Rodney-Believes said:
how is expansion causing objects to move apart?
It isn't. Expansion
is objects moving apart. It is not some separate thing causing objects to move apart.
Rodney-Believes said:
What is moving the objects apart then?
Inertia. They were moving apart in the past, so they are moving apart now. (But actually, this is a matter of interpretation; see below.)
Rodney-Believes said:
If it's not space growing, what is it?
The geometry of spacetime.
Rodney-Believes said:
that growth did not move the mass apart, and yet the mass is moving in response to that growth?
No, the mass is not "moving in response to that growth". The 4-dimensional geometry of spacetime, and the way the worldlines of the masses are laid out in that geometry, means that when you cut 3-dimensional slices out of that spacetime in a particular way (the way that is most "natural"), the masses are further apart in each successive slice.

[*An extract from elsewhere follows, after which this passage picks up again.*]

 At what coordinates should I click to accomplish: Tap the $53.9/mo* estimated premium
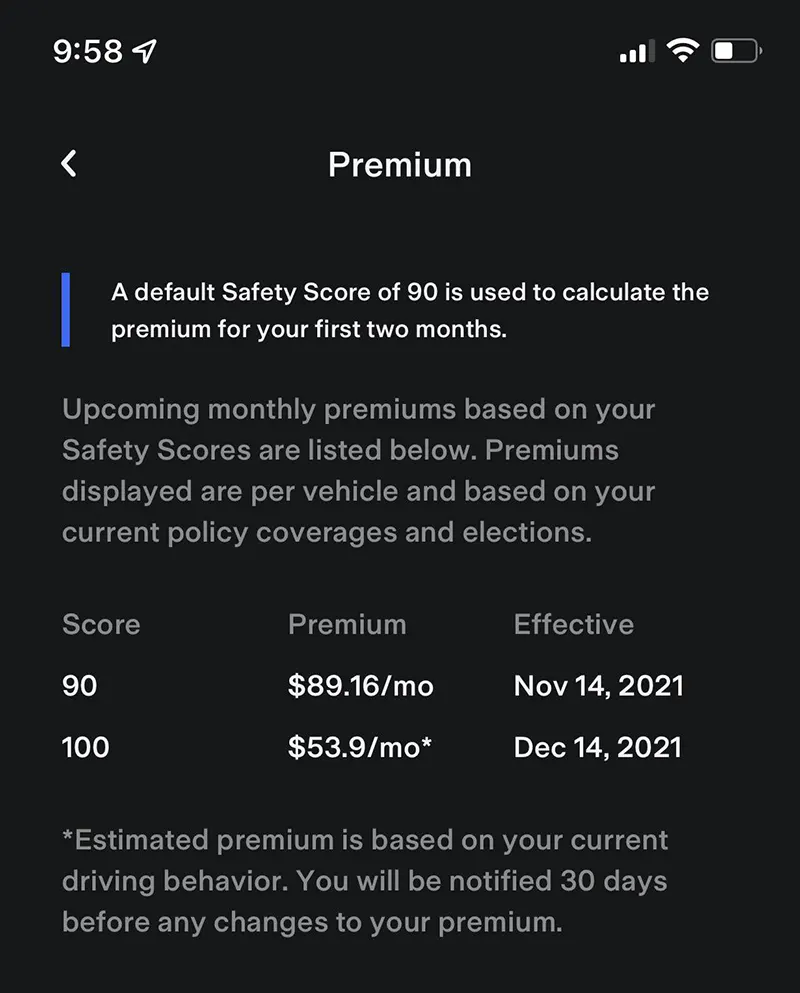(360, 747)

One way to interpret this is, as I noted above, inertia: the masses are moving apart now because they were moving apart in the past.
Another way to interpret this is, as I also noted above, the geometry of spacetime: the worldlines happen to have a particular property because of the way they are laid out in the 4-dimensional geometry.
Neither of these interpretations requires "space" to be causing anything to move.
I understand that all of this seems highly counterintuitive to you. However, it works, so the only solution is to retrain your intuitions. Curved spacetime in GR simply does not work the same as your intuitions based on Newtonian physics are telling you things should work.